▶ Directive:
Convert the part of the data that opens with the line containing "Given: Click the" and closes at the end of the data into a numbered list of its lines, skipping blank lines and leaving the pictures out.

(Item-finding records)
**********

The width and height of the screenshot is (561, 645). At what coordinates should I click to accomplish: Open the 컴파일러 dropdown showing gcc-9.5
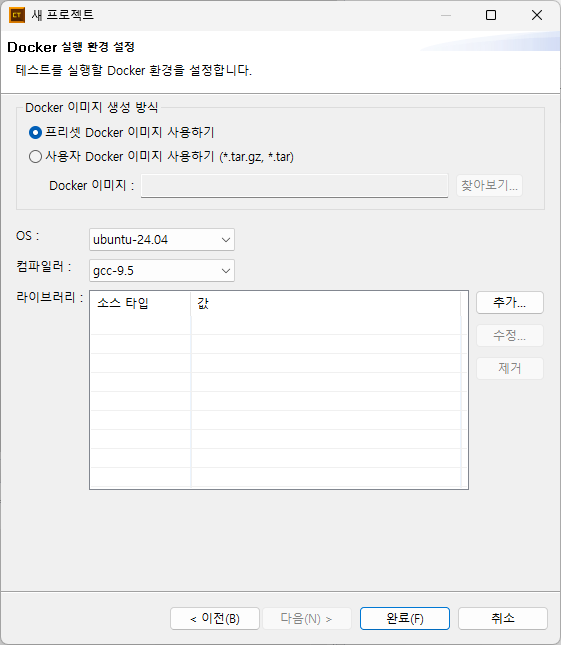[x=162, y=271]
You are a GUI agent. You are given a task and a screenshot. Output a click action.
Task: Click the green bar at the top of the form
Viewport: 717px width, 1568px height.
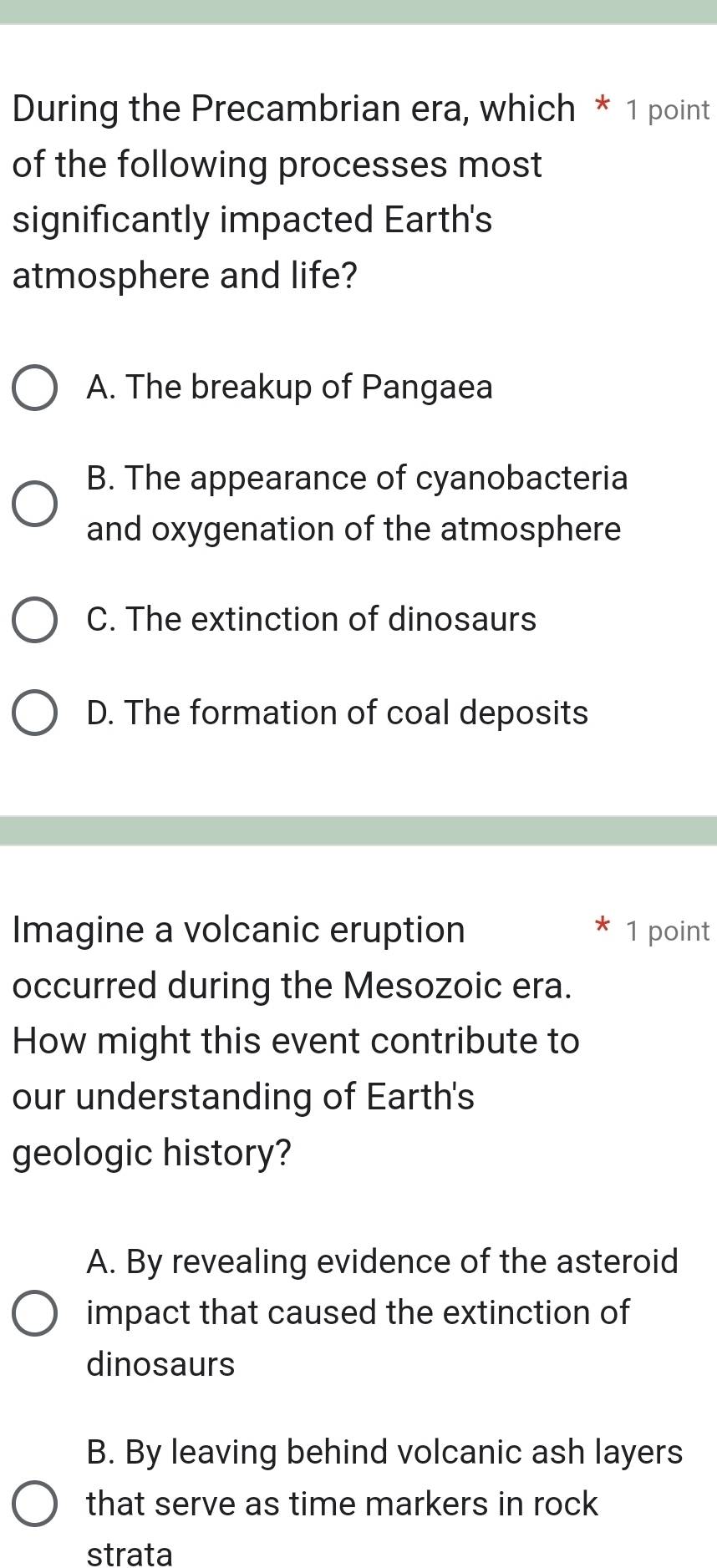(x=358, y=12)
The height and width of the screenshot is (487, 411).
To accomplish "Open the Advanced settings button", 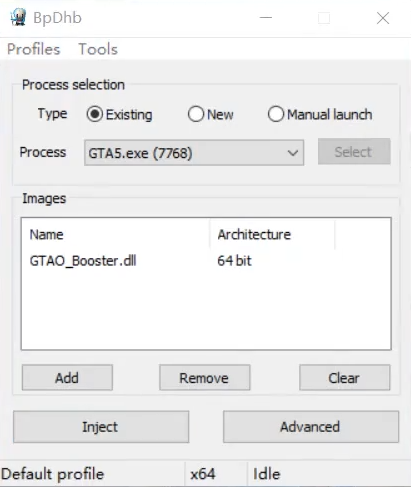I will pos(311,427).
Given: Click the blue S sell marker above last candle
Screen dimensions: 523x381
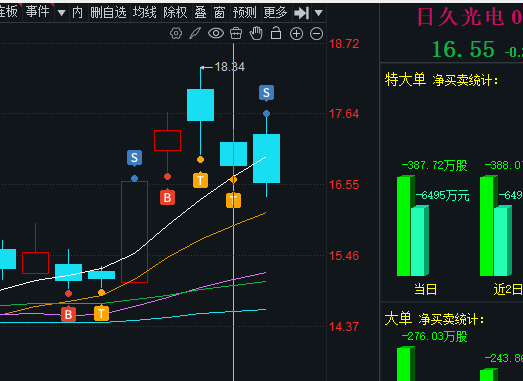Looking at the screenshot, I should pos(266,93).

**********

▶ Reply to the exercise:
1. Given: Click the blue S sell marker above last candle
2. Screen dimensions: 523x381
3. Looking at the screenshot, I should pos(266,93).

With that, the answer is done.